The bartender was not disposed to let me go so easily. The saloon was empty and he felt like talking. Pushing my hat back on my head, I rolled a smoke, and listened.

Morgan Park had visited Silver Reef several times, but had not come to the Elk Horn. He confined his visits to the office of Jake Booker or to the back room of a dive called The Sump. The only man who ever came with him was Lyell, and the latter occasionally came to the Elk Horn.

The bartender talked on, and I was a good listener. He was no well of information, but the little he did know was to the point, and it helped to make a picture for me.

Morgan Park did not want to become known in Silver Reef. In fact, nobody knew his name. He had his drinks in the back room of The Sump, and if he was known to anyone aside from Booker, it was to The Sump’s owner. He rarely arrived during the day, usually coming in before daylight or just after dark. His actions were certainly not those of a man on honest busines.

When I left the saloon I went to the stage station and got off my message to Leo D’Arcy. Then I took pains to locate The Sump and the office of Jake Booker.
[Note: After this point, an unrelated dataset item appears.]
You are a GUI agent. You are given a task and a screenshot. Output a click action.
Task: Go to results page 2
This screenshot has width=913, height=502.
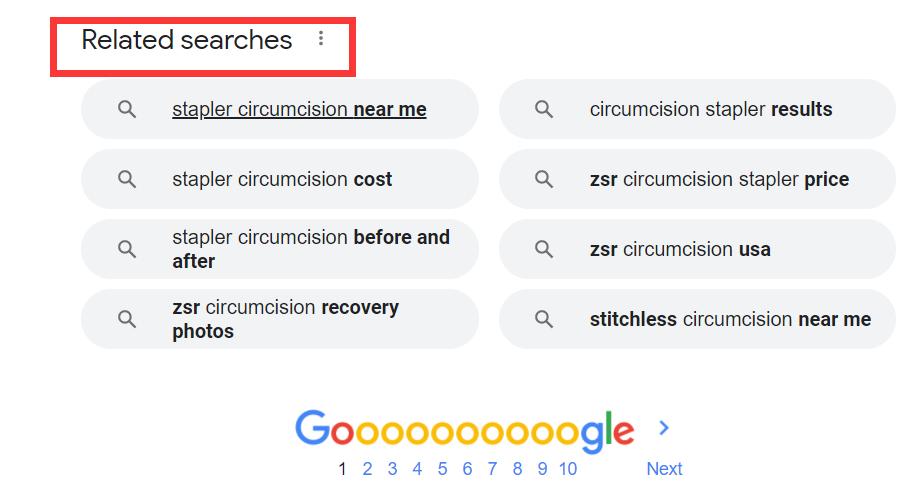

Night came swiftly, and with darkness the miners came to town and crowded the streets and the saloons. They were a rough, jovial crowd, pushing and shoving but good-natured. Here and there during the early evening I saw big-hatted men from the range, but they were few.

Silver Reef was booming, and money was flowing as freely as the whiskey. Few of the men carried guns in sight, and probably the majority did not carry them at all. Several times I saw men watching me with interest, and it was always my guns that drew their attention.

One hard-faced young miner stopped in front of me. His eyes looked like trouble, and I waited no action with anyone.

“What would you do without those guns?” he asked.

I grinned at him. “Well, friend, I’ve had to go without them a time or two. Sometimes I win … the last time I got my ears beat down.”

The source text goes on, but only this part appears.